_Raw entries_.
------------------------------------------------------------------------

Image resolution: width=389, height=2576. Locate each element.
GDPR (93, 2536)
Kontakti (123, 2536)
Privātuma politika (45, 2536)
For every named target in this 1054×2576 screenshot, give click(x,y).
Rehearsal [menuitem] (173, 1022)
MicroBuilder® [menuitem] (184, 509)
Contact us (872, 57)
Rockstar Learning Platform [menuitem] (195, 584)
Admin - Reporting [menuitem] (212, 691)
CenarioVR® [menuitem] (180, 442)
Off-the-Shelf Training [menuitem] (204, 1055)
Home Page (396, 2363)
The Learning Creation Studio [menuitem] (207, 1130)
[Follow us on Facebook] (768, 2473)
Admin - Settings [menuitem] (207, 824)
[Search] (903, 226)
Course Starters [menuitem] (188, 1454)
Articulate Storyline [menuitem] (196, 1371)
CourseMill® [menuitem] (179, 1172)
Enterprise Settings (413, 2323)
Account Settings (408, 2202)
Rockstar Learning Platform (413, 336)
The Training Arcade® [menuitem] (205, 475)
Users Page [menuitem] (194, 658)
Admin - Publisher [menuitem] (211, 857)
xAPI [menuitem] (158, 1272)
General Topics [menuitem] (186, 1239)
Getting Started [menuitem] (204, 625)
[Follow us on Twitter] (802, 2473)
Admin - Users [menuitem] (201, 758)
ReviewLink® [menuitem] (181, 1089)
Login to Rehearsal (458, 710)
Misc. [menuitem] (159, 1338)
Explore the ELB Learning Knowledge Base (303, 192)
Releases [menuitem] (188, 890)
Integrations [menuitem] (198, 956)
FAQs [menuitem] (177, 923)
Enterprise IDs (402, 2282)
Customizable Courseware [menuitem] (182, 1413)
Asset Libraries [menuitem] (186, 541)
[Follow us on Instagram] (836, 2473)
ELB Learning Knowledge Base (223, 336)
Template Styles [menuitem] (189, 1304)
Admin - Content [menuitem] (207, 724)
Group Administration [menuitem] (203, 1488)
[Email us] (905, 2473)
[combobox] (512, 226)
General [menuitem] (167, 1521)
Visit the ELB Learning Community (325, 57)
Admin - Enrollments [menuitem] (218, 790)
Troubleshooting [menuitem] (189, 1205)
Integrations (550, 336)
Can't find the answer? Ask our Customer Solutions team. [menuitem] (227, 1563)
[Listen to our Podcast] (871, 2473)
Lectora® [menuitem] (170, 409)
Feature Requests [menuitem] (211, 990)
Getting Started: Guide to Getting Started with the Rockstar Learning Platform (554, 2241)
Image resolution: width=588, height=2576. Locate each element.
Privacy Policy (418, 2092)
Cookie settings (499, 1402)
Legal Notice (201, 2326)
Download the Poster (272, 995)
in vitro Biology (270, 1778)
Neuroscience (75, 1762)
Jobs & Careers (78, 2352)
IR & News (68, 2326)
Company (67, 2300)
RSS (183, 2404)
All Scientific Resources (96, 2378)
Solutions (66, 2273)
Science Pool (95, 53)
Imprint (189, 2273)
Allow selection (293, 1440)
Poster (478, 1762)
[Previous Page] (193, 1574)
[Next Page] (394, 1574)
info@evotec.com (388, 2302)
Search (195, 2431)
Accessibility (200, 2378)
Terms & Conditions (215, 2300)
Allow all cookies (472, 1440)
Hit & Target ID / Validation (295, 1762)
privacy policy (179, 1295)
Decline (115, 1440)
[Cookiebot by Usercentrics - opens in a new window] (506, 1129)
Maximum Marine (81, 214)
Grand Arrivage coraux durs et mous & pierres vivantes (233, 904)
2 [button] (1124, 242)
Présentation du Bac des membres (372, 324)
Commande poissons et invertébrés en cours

------------------------------------------------------------------------

_The exercise_. Output all of the entries above verbatim, line for line, without altering anything.

_Reply_.
Image resolution: width=389, height=2576. Locate each element.
GDPR (93, 2536)
Kontakti (123, 2536)
Privātuma politika (45, 2536)
For every named target in this 1054×2576 screenshot, give click(x,y).
Rehearsal [menuitem] (173, 1022)
MicroBuilder® [menuitem] (184, 509)
Contact us (872, 57)
Rockstar Learning Platform [menuitem] (195, 584)
Admin - Reporting [menuitem] (212, 691)
CenarioVR® [menuitem] (180, 442)
Off-the-Shelf Training [menuitem] (204, 1055)
Home Page (396, 2363)
The Learning Creation Studio [menuitem] (207, 1130)
[Follow us on Facebook] (768, 2473)
Admin - Settings [menuitem] (207, 824)
[Search] (903, 226)
Course Starters [menuitem] (188, 1454)
Articulate Storyline [menuitem] (196, 1371)
CourseMill® [menuitem] (179, 1172)
Enterprise Settings (413, 2323)
Account Settings (408, 2202)
Rockstar Learning Platform (413, 336)
The Training Arcade® [menuitem] (205, 475)
Users Page [menuitem] (194, 658)
Admin - Publisher [menuitem] (211, 857)
xAPI [menuitem] (158, 1272)
General Topics [menuitem] (186, 1239)
Getting Started [menuitem] (204, 625)
[Follow us on Twitter] (802, 2473)
Admin - Users [menuitem] (201, 758)
ReviewLink® [menuitem] (181, 1089)
Login to Rehearsal (458, 710)
Misc. [menuitem] (159, 1338)
Explore the ELB Learning Knowledge Base (303, 192)
Releases [menuitem] (188, 890)
Integrations [menuitem] (198, 956)
FAQs [menuitem] (177, 923)
Enterprise IDs (402, 2282)
Customizable Courseware [menuitem] (182, 1413)
Asset Libraries [menuitem] (186, 541)
[Follow us on Instagram] (836, 2473)
ELB Learning Knowledge Base (223, 336)
Template Styles [menuitem] (189, 1304)
Admin - Content [menuitem] (207, 724)
Group Administration [menuitem] (203, 1488)
[Email us] (905, 2473)
[combobox] (512, 226)
General [menuitem] (167, 1521)
Visit the ELB Learning Community (325, 57)
Admin - Enrollments [menuitem] (218, 790)
Troubleshooting [menuitem] (189, 1205)
Integrations (550, 336)
Can't find the answer? Ask our Customer Solutions team. [menuitem] (227, 1563)
[Listen to our Podcast] (871, 2473)
Lectora® [menuitem] (170, 409)
Feature Requests [menuitem] (211, 990)
Getting Started: Guide to Getting Started with the Rockstar Learning Platform (554, 2241)
Image resolution: width=588, height=2576. Locate each element.
Privacy Policy (418, 2092)
Cookie settings (499, 1402)
Legal Notice (201, 2326)
Download the Poster (272, 995)
in vitro Biology (270, 1778)
Neuroscience (75, 1762)
Jobs & Careers (78, 2352)
IR & News (68, 2326)
Company (67, 2300)
RSS (183, 2404)
All Scientific Resources (96, 2378)
Solutions (66, 2273)
Science Pool (95, 53)
Imprint (189, 2273)
Allow selection (293, 1440)
Poster (478, 1762)
[Previous Page] (193, 1574)
[Next Page] (394, 1574)
info@evotec.com (388, 2302)
Search (195, 2431)
Accessibility (200, 2378)
Terms & Conditions (215, 2300)
Allow all cookies (472, 1440)
Hit & Target ID / Validation (295, 1762)
privacy policy (179, 1295)
Decline (115, 1440)
[Cookiebot by Usercentrics - opens in a new window] (506, 1129)
Maximum Marine (81, 214)
Grand Arrivage coraux durs et mous & pierres vivantes (233, 904)
2 [button] (1124, 242)
Présentation du Bac des membres (372, 324)
Commande poissons et invertébrés en cours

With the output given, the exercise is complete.